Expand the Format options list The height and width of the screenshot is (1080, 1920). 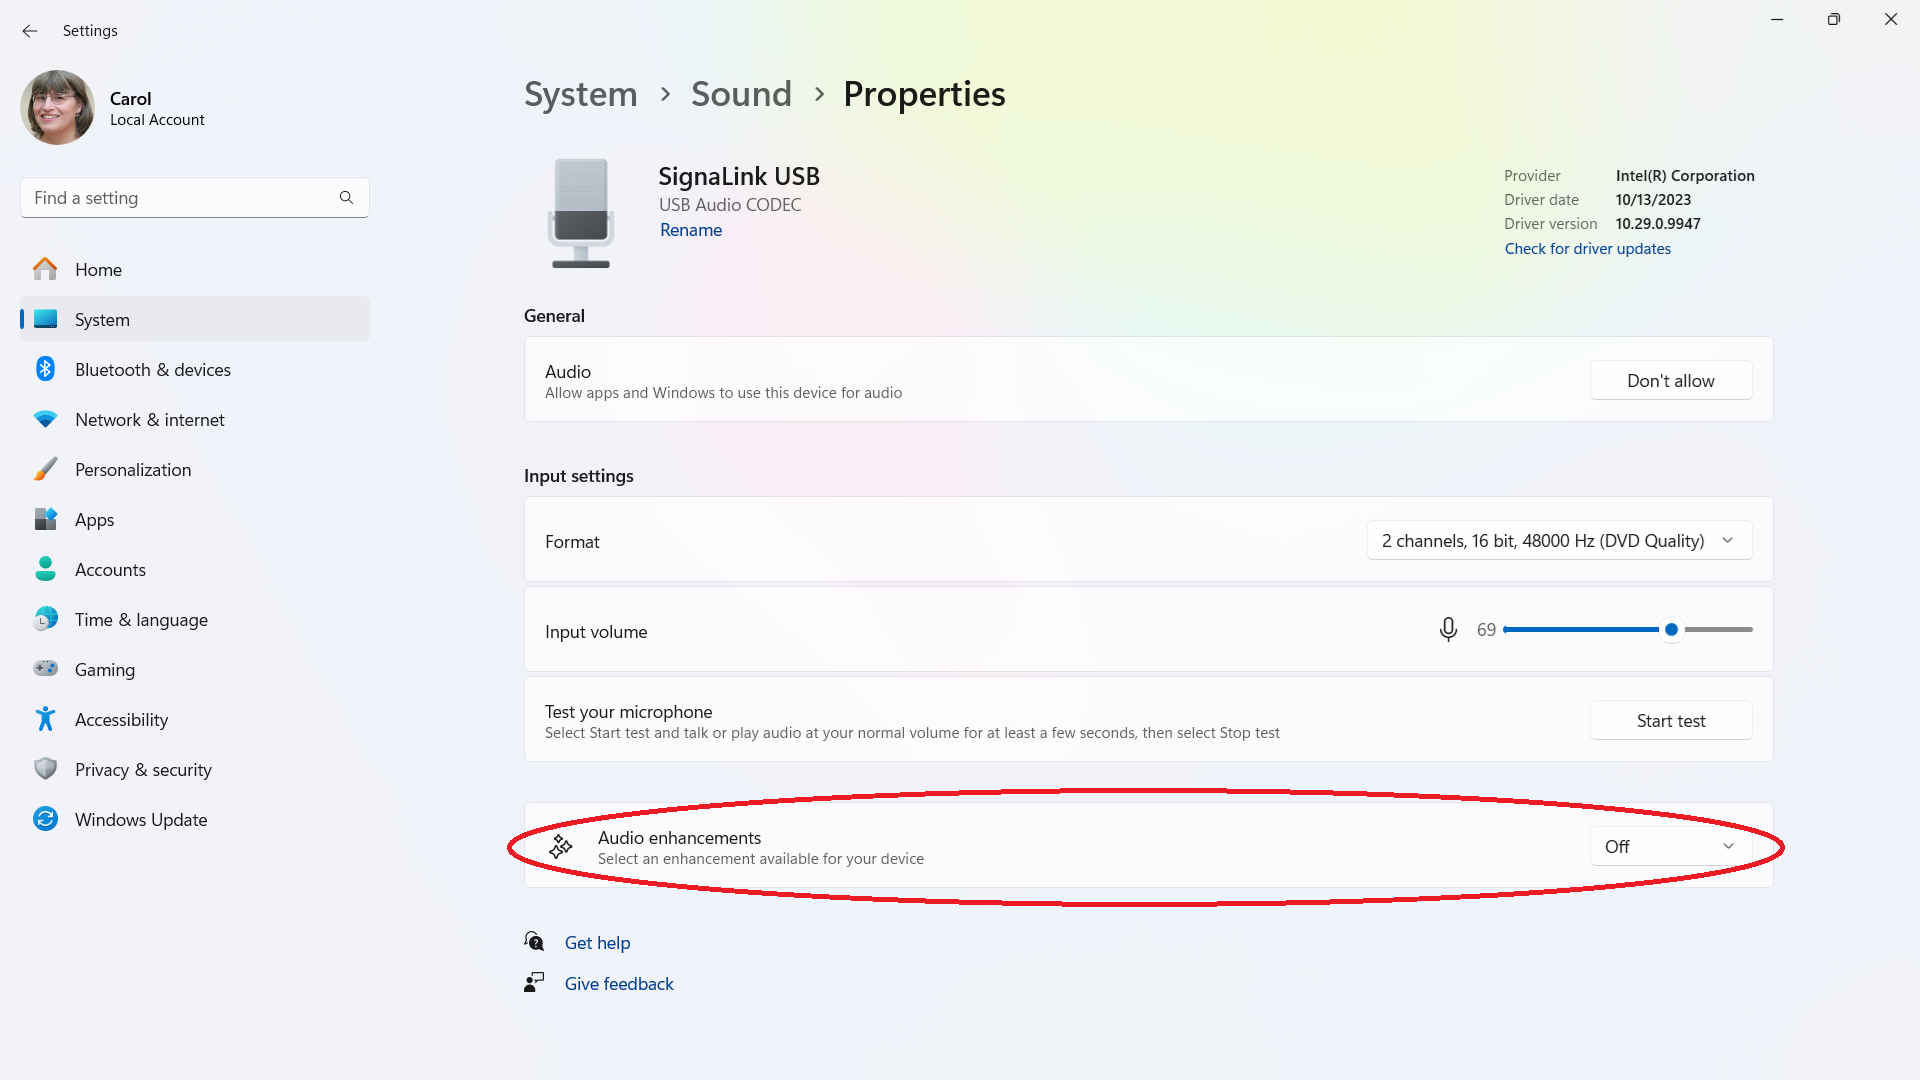click(x=1558, y=540)
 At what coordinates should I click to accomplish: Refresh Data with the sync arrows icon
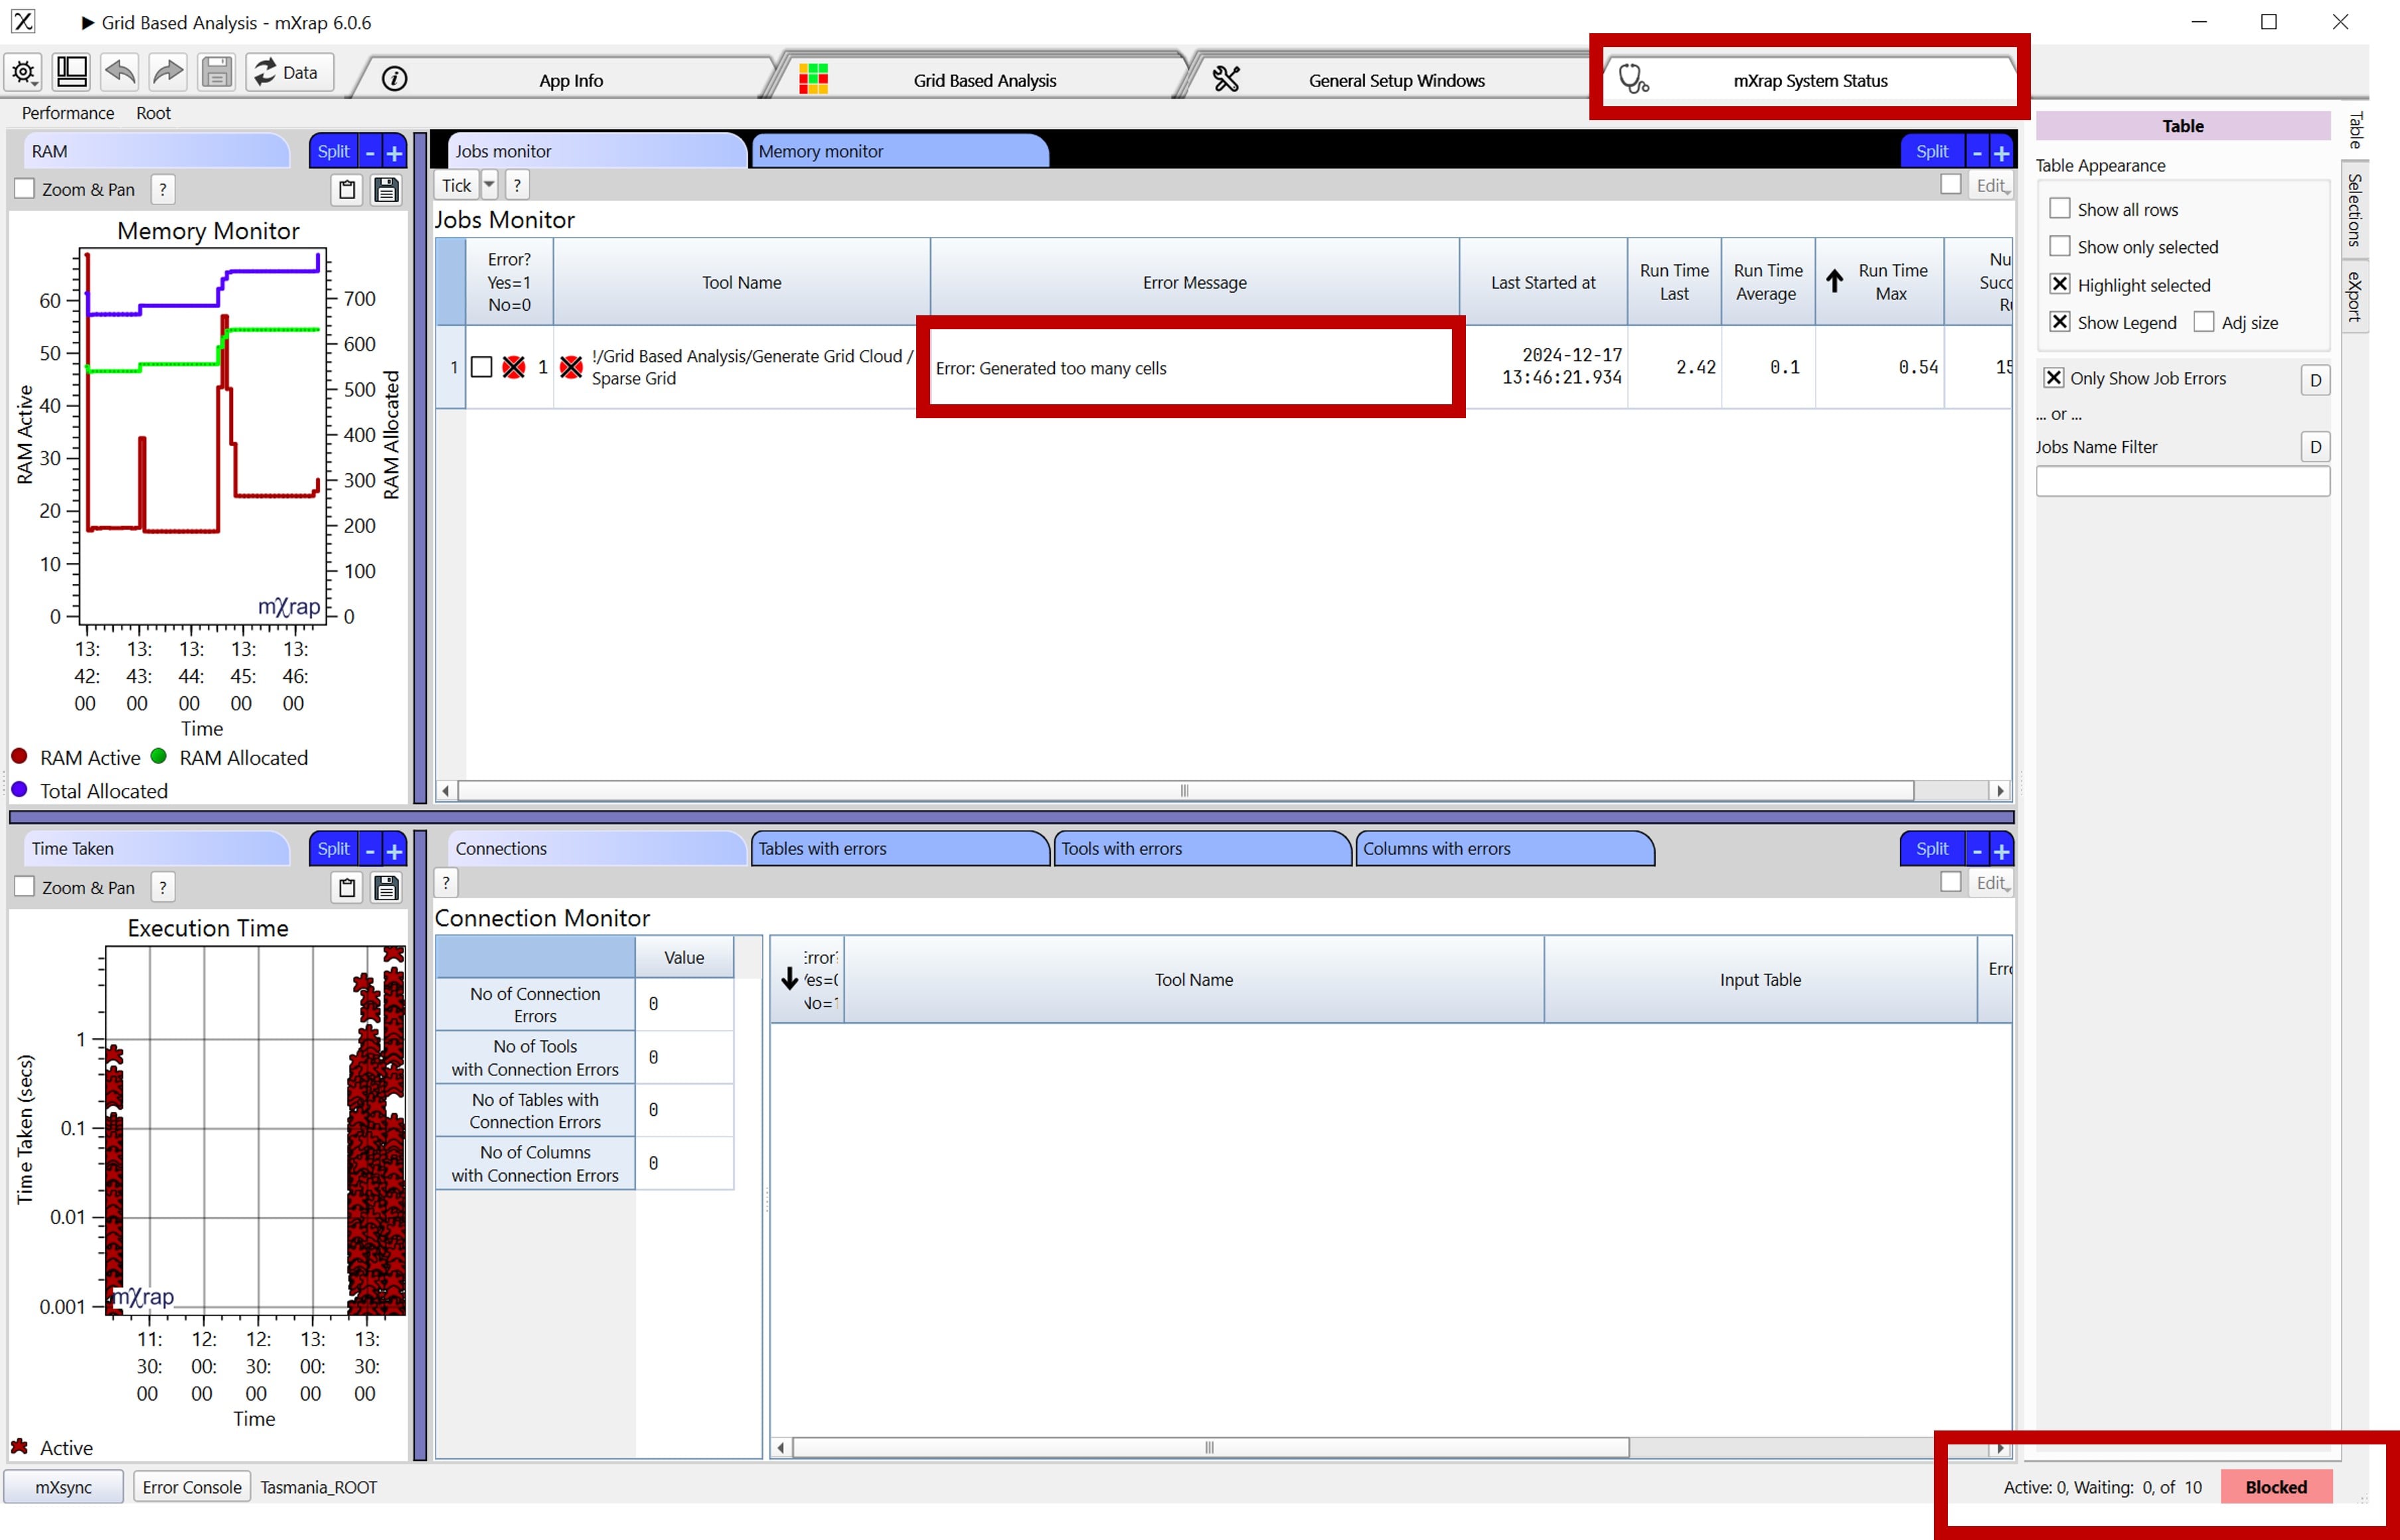coord(265,72)

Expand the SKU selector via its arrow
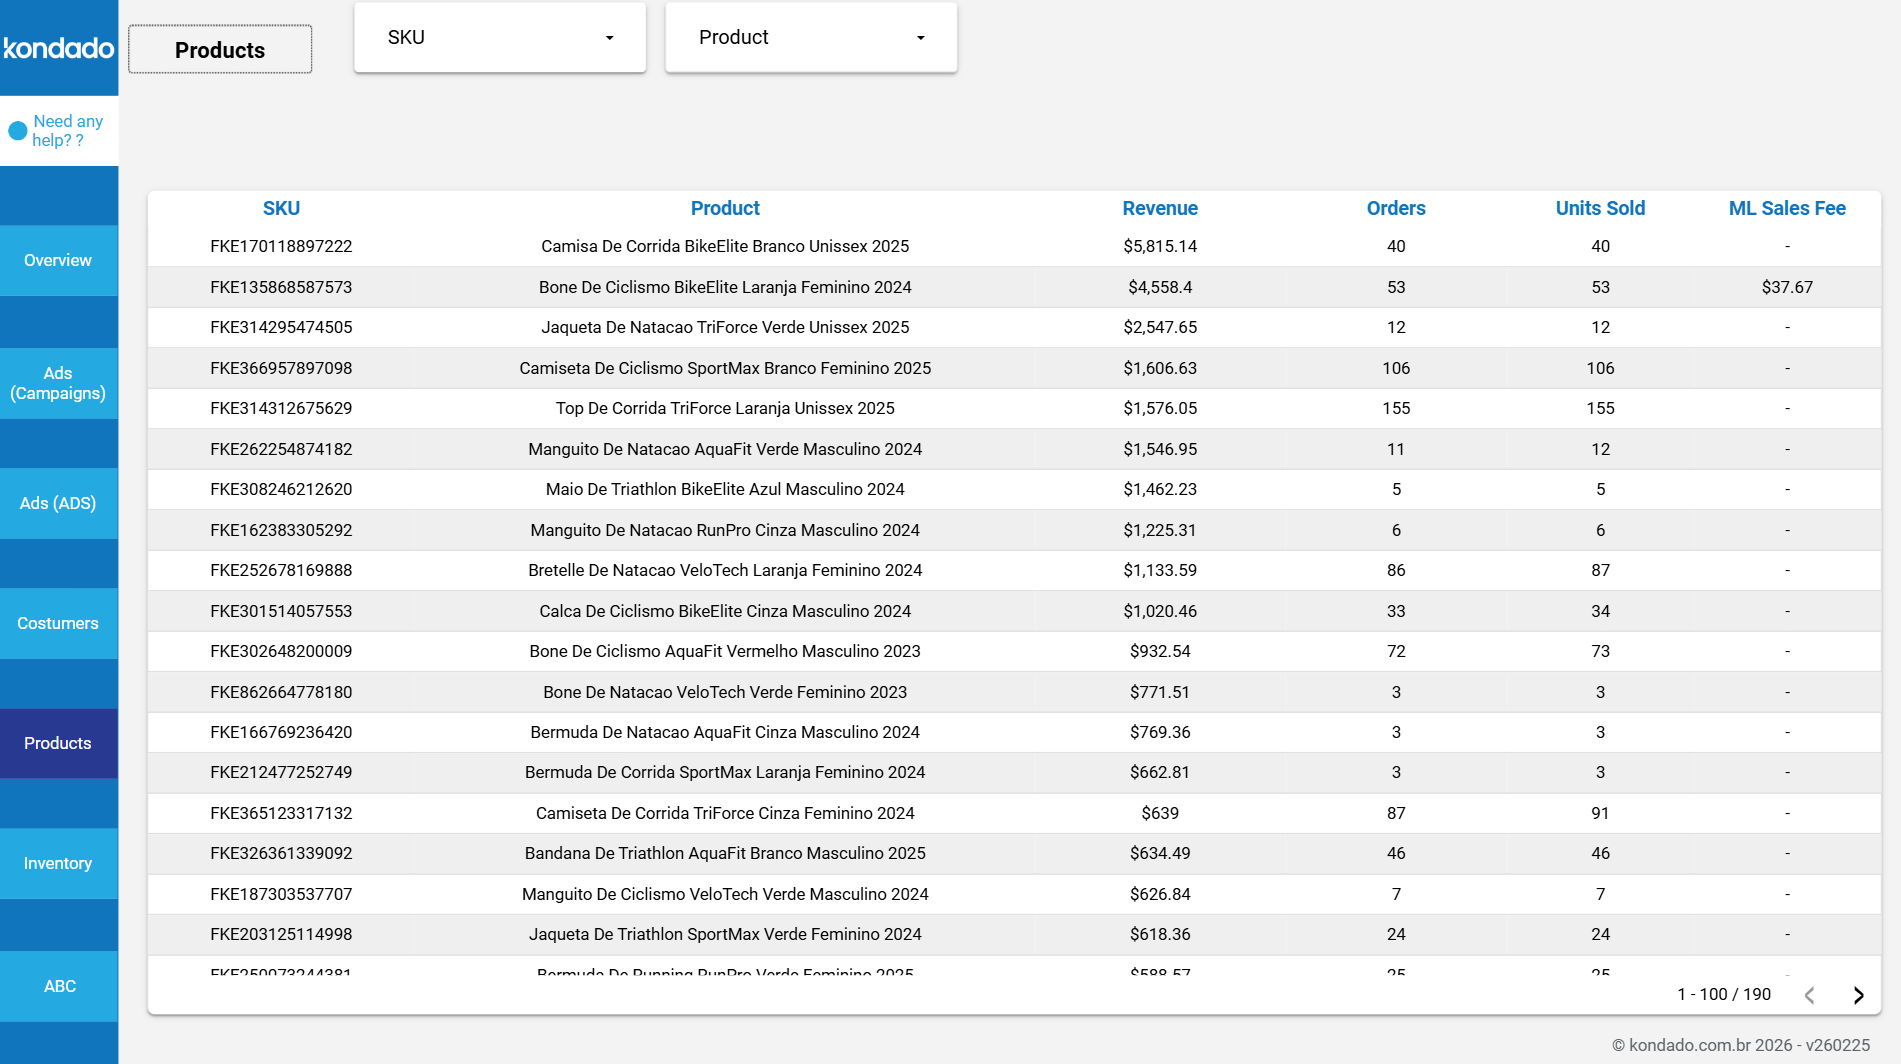[x=608, y=38]
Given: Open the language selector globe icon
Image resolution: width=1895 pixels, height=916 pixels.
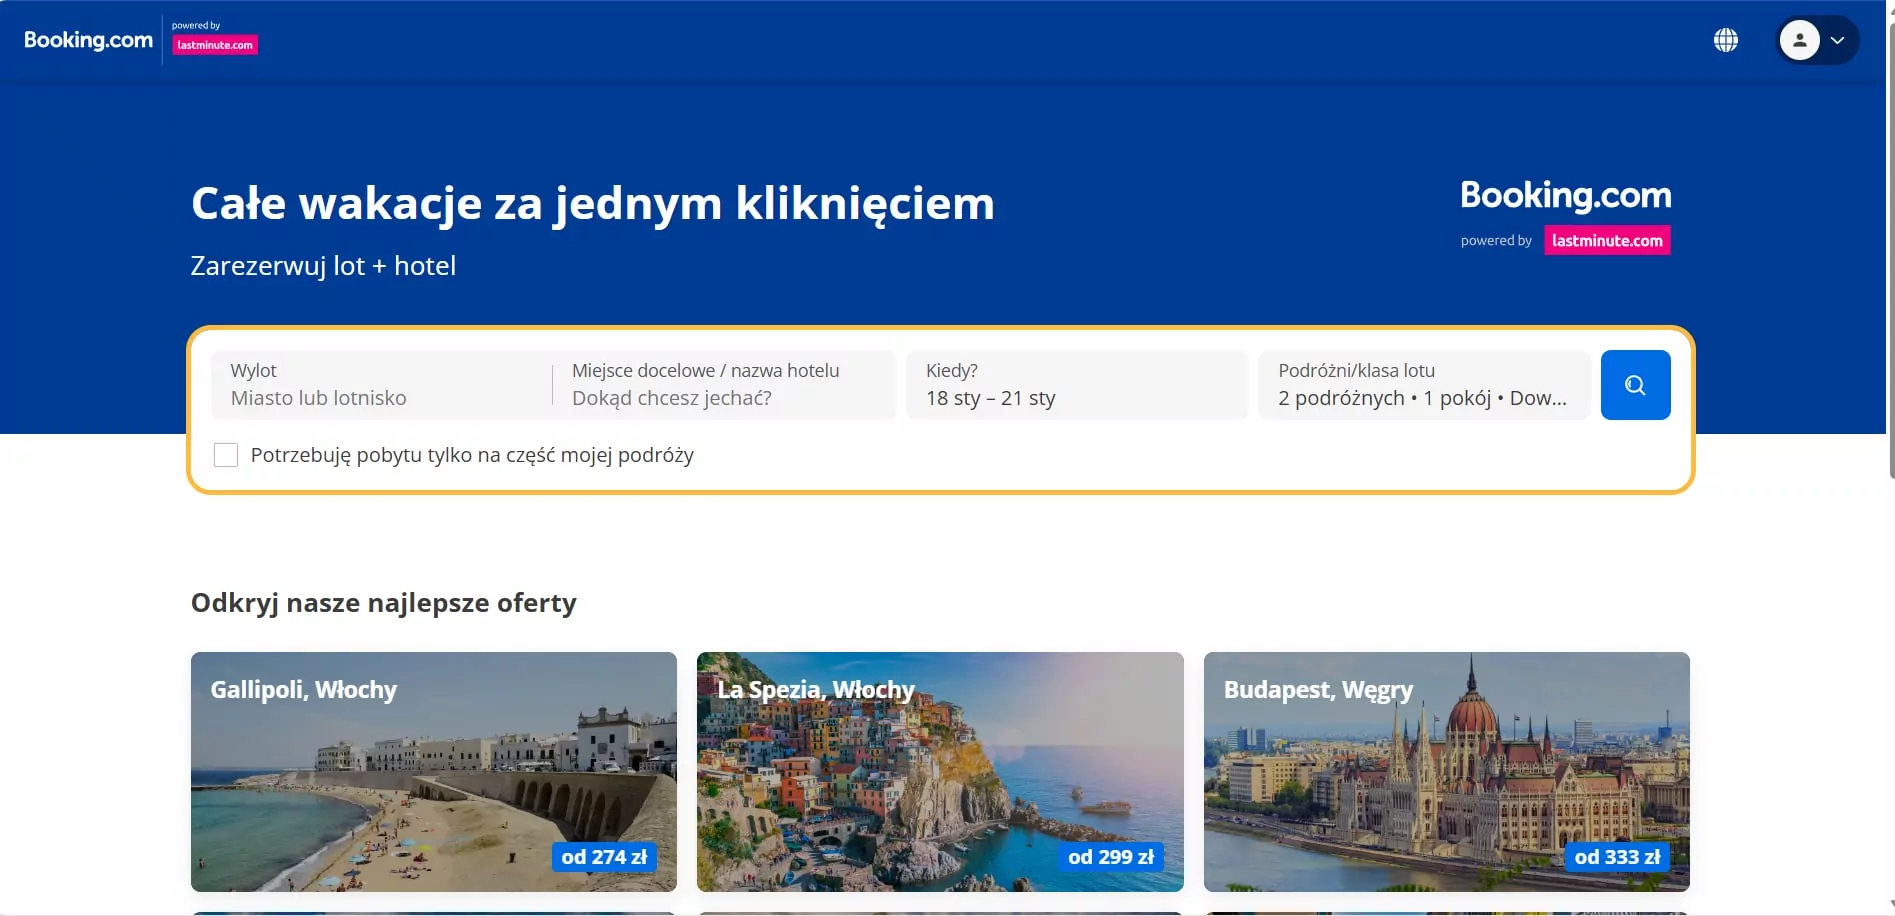Looking at the screenshot, I should click(x=1726, y=40).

○ ○ ○ ○ ○

Beginning with the line that contains "Expand the SKU selector via its arrow" and ending with the last line of the data, transcribe each line exactly; pictures stay out.

Expand the SKU selector via its arrow
[x=608, y=38]
Given: Open the language selector globe icon
Image resolution: width=1895 pixels, height=916 pixels.
Looking at the screenshot, I should click(x=1726, y=40).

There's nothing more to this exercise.